Board pearl: A pregnant patient with IIH on topiramate must be switched off topiramate prior to conception when possible due to cleft palate risk — failing to counsel on this is both a clinical error and an ethical/legal exposure routinely tested on Step 3.

Key distinction: Papilledema (bilateral, from elevated ICP) vs papillitis (usually unilateral, painful, from optic neuritis) vs disc drusen (pseudopapilledema, no field progression, calcifications on OCT/ultrasound) — distinguishing these is the most common neuro-ophthalmology pivot on Step 3.

— 27-year-old woman, BMI 36, 3 months of daily headache worse with bending, blurred vision when standing, "whooshing in my ear." Exam: bilateral disc edema. Next best step?
— Answer pathway: MRI brain + MRV first → then LP with opening pressure (lateral decubitus, legs extended) → if criteria met, start acetazolamide and refer to ophthalmology.
— 19-year-old on doxycycline for acne for 6 weeks now with daily headache and TVOs. Disc edema bilaterally.
— Answer: Stop the doxycycline + workup as above + acetazolamide.
— Postpartum woman on OCP with headache and papilledema. Stem may emphasize hypercoagulable risk.
— Answer: CVST until proven otherwise — get MRV; if filling defect → anticoagulate, not IIH treatment.
— Acuity dropping from 20/20 to 20/200 over 10 days, Frisén 5, severe field loss.
— Answer: Admit, IV acetazolamide, urgent CSF diversion or ONSF — not "increase oral acetazolamide and follow up in clinic."
— 28-week pregnant patient with known IIH, worsening field. Treatment?
— Answer: Acetazolamide is acceptable in second/third trimester; avoid topiramate (teratogen). Coordinate with MFM; consider ONSF if vision threatened.
— Patient with prior "sulfa rash" needs IIH treatment.
— Answer: Acetazolamide is generally tolerated; sulfonamide non-antibiotic class. Counsel and monitor; or use topiramate.
— IIH shunted patient now with orthostatic headache (worse upright).
— Answer: Low-pressure headache from shunt overdrainage; adjust programmable valve, not increase acetazolamide.
— 8-year-old, non-obese, started on growth hormone, develops papilledema.
— Answer: Stop GH (after endocrine discussion), workup, treat.
— Asymptomatic young patient with "blurred discs" found incidentally, no visual symptoms, normal fields.
— Answer: B-scan ultrasound or OCT — diagnose optic disc drusen, not IIH; no LP needed if exam consistent.
Step 3 management: On vignettes featuring an obese young woman with classic features, the highest-yield "next best step" almost always = MRI with MRV (not LP, not acetazolamide) — imaging precedes LP, and you must rule out CVST.
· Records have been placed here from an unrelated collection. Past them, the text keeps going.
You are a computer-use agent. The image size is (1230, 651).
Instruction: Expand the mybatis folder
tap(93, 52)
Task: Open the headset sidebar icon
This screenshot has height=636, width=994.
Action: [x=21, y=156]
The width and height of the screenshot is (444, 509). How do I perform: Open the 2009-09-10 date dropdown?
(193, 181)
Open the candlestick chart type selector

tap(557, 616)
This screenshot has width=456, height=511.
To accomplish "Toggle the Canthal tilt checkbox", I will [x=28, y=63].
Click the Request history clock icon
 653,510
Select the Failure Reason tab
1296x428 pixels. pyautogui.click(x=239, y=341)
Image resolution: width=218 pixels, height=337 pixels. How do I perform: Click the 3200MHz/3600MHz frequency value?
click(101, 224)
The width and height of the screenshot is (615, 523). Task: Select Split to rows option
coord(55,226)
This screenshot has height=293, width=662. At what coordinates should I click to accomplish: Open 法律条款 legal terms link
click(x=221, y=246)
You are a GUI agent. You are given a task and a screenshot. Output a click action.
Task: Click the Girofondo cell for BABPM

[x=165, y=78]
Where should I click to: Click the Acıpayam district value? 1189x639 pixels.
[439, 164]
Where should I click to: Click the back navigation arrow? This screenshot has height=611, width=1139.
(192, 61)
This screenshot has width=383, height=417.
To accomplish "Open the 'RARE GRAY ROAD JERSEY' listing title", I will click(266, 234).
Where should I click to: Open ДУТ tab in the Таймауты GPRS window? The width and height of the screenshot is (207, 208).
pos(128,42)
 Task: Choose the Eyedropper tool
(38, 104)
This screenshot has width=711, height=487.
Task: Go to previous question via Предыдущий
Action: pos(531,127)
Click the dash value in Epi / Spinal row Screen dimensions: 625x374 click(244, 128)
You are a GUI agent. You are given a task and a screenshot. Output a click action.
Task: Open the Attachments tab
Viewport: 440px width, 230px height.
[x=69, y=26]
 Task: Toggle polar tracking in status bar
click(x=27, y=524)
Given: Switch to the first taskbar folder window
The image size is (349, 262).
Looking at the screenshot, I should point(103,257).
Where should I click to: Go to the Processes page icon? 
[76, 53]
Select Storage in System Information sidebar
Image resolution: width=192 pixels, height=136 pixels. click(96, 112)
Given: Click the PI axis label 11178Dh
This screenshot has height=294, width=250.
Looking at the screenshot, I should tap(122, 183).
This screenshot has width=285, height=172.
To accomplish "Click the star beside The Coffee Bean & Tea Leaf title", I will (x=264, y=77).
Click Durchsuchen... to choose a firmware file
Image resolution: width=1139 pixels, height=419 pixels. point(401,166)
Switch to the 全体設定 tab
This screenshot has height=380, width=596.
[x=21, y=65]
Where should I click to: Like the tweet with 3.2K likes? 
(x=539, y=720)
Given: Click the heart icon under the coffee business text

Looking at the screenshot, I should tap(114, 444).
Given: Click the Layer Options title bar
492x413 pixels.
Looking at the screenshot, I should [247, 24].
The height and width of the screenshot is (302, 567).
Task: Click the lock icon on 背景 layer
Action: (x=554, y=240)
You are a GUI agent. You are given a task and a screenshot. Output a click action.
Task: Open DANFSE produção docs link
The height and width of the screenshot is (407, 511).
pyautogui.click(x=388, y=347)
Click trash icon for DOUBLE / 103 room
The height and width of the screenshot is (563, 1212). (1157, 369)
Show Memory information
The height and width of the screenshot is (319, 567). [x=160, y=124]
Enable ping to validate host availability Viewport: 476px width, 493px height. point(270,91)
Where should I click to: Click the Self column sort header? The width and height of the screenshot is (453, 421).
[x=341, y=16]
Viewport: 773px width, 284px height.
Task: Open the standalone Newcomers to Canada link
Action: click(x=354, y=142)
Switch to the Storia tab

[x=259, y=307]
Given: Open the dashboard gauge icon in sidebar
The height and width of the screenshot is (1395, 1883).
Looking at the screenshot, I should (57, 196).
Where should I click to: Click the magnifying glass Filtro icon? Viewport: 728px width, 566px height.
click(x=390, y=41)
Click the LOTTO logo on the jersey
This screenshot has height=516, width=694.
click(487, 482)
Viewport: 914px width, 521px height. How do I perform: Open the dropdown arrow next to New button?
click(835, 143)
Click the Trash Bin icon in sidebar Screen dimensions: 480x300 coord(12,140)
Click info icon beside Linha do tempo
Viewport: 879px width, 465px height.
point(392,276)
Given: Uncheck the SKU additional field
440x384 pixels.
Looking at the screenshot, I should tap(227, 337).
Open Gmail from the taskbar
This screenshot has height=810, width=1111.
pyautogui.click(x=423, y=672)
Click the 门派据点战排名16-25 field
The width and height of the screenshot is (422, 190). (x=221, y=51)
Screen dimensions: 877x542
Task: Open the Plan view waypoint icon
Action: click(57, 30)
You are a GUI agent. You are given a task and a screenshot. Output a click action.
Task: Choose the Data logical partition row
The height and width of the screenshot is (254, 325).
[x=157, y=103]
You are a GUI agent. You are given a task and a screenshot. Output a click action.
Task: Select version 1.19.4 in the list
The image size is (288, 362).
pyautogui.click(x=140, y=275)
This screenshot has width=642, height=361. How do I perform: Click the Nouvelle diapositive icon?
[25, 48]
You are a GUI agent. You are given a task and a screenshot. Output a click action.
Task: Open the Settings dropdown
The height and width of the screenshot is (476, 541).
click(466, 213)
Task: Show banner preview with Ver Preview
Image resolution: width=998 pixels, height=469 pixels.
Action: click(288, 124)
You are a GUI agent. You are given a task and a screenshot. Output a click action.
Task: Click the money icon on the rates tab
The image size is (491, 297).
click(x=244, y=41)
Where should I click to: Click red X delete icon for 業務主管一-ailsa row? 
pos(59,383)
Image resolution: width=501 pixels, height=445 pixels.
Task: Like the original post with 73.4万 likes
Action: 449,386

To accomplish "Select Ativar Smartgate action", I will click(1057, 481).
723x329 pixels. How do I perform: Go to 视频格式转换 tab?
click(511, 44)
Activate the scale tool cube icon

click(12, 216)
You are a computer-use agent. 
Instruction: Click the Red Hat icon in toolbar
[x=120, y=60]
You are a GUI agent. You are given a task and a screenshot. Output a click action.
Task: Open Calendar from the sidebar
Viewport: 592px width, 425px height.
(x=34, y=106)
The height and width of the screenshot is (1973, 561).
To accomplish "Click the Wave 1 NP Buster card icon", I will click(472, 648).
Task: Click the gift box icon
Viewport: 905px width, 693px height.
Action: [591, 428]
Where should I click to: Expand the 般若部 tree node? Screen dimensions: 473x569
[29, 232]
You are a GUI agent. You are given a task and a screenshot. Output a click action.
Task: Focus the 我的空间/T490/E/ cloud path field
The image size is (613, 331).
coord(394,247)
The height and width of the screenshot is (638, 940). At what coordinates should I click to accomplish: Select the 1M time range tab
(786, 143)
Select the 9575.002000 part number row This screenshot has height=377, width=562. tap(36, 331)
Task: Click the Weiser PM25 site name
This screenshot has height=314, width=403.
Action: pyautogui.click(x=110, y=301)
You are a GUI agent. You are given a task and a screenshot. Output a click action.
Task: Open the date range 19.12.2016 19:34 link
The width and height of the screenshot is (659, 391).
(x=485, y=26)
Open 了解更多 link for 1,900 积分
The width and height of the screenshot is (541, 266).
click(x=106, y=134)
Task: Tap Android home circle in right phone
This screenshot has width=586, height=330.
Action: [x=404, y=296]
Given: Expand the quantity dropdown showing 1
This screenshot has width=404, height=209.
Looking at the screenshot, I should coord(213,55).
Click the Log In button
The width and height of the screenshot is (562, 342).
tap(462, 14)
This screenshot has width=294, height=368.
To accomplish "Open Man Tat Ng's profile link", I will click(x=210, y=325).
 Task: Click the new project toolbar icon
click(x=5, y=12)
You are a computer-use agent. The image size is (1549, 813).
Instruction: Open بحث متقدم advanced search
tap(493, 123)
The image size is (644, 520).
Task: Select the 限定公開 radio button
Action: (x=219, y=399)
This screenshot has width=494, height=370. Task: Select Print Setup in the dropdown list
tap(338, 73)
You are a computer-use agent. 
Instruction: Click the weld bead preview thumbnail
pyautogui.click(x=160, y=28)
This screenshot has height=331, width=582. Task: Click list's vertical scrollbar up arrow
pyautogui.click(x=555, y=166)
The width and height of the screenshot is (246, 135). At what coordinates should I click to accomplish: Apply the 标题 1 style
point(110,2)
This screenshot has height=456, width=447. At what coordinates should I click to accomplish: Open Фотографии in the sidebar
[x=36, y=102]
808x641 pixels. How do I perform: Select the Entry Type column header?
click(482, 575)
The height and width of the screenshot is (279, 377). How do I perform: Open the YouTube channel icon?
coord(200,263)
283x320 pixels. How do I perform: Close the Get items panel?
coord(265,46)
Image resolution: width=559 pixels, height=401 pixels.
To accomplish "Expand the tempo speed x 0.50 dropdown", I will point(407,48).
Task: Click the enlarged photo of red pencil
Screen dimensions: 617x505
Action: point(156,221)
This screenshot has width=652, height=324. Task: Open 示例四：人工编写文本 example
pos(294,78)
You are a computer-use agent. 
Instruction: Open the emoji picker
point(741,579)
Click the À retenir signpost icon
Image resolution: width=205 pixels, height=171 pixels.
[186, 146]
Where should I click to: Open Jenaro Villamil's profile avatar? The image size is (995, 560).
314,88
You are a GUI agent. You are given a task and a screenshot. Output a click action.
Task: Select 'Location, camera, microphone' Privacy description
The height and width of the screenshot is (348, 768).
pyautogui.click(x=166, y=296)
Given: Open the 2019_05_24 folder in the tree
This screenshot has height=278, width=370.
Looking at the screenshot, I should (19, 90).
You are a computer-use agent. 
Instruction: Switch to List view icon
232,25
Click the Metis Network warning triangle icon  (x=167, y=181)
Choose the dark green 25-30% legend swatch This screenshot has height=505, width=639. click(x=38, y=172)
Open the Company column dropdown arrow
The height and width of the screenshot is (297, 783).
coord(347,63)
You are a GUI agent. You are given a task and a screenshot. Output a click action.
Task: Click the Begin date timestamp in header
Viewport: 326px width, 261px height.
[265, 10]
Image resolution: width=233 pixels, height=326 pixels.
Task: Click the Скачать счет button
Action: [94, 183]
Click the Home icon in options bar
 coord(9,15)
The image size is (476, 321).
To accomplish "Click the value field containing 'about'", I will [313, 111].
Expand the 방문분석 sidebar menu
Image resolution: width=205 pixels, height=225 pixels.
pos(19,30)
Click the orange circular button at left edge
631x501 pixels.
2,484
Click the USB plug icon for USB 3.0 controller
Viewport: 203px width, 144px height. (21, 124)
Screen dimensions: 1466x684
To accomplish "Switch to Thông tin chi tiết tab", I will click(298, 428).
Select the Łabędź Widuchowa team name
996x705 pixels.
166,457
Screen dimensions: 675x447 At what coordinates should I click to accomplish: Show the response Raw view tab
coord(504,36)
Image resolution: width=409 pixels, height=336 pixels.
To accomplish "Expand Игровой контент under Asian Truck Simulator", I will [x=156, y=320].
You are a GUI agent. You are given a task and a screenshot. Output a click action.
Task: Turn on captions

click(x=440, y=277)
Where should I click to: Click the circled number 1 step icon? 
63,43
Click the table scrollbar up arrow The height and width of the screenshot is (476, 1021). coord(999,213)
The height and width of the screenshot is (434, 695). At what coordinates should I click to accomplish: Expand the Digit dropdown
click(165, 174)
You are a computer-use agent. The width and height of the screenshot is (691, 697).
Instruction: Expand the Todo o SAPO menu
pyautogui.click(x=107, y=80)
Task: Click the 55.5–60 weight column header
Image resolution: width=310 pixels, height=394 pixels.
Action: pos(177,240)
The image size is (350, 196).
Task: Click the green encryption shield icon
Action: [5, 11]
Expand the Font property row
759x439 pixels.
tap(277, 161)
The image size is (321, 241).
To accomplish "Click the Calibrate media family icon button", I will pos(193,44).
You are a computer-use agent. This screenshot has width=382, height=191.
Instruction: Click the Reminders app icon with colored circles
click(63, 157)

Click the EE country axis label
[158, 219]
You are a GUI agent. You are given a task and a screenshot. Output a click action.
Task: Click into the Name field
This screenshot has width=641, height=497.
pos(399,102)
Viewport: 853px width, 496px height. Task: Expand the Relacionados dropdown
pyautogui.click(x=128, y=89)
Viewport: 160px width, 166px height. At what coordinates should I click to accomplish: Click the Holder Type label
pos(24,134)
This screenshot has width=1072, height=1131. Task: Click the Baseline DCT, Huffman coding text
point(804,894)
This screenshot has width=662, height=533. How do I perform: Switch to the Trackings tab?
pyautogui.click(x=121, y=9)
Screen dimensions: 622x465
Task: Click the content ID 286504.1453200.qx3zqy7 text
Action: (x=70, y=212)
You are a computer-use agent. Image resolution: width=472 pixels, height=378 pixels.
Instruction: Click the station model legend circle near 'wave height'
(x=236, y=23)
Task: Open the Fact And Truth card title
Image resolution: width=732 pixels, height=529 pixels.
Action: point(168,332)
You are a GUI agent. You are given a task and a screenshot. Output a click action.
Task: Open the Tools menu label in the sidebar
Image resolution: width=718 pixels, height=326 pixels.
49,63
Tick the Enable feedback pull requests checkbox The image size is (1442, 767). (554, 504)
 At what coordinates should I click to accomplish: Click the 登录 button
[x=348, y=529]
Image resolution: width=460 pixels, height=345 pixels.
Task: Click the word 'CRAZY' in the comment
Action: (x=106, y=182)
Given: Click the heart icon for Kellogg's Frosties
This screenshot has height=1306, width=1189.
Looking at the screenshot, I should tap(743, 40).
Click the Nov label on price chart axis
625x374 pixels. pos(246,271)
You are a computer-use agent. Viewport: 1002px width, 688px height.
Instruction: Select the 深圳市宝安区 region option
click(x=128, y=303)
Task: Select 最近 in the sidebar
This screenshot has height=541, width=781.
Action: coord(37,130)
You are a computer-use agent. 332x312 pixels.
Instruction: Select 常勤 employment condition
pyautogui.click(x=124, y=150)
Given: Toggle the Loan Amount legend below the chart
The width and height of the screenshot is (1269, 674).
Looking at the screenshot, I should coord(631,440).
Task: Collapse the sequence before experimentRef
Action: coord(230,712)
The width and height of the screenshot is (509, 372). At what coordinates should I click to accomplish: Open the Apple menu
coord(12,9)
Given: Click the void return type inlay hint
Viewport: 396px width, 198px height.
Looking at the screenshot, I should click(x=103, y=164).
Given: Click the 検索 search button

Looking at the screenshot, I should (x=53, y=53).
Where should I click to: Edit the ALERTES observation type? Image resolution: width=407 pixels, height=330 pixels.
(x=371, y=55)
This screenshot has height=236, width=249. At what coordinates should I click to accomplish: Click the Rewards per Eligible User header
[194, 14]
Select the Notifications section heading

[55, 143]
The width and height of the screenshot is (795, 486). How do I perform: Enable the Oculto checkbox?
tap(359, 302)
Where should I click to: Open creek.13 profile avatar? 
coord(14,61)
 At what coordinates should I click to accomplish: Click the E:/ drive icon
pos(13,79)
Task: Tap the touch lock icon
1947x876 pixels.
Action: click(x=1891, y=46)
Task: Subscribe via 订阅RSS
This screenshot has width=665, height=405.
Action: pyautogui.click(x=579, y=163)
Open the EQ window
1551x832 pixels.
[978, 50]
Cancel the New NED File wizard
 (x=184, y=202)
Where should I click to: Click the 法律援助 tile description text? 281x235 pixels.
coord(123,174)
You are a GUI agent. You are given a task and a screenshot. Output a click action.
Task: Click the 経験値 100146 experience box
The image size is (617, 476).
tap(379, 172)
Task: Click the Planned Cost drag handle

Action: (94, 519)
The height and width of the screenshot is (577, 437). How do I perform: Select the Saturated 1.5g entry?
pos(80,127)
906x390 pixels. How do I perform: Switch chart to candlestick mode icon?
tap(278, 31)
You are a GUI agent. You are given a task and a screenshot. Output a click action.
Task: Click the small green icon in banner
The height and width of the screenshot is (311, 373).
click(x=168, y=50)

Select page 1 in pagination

Idiopathic intracranial hypertension is a syndrome of elevated ICP in obese women of childbearing age, diagnosed by Modified Dandy criteria (papilledema + normal imaging including MRV + opening pressure >250 mm H₂O + normal CSF), managed by weight loss and acetazolamide with surgical CSF diversion or optic nerve sheath fenestration reserved for vision-threatening disease — because vision, not headache, drives every escalation decision.
— Diagnosis: Always image before LP; MRV is mandatory to exclude CVST. Modified Dandy criteria are the framework — elevated OP, normal CSF, normal parenchymal imaging, no other cause.
— Treatment hierarchy: Weight loss (6–10%) is the only disease-modifying therapy; acetazolamide (IIHTT-proven) is first-line pharmacotherapy; topiramate adds migraine benefit but is teratogenic; VP shunt / ONSF / venous sinus stenting for refractory or fulminant disease.
— Monitoring spine: Serial automated perimetry + OCT RNFL by neuro-ophthalmology every 2–4 weeks initially, then every 1–3 months; BMP for acetazolamide-induced metabolic acidosis and hypokalemia; weight at every visit.
— Don't-miss pivots: Stop tetracyclines, retinoids, vitamin A, growth hormone triggers; rule out CVST, malignant HTN, dural AV fistula, optic neuritis, disc drusen; screen and treat OSA, anemia; counsel reproductive-age women on topiramate teratogenicity and acetazolamide use in pregnancy.
Board pearl: The most expensive errors on Step 3 IIH stems are (1) doing LP before imaging, (2) forgetting MRV and missing CVST, (3) under-escalating fulminant vision loss, and (4) omitting weight-loss counseling — get these four right and the topic is in hand.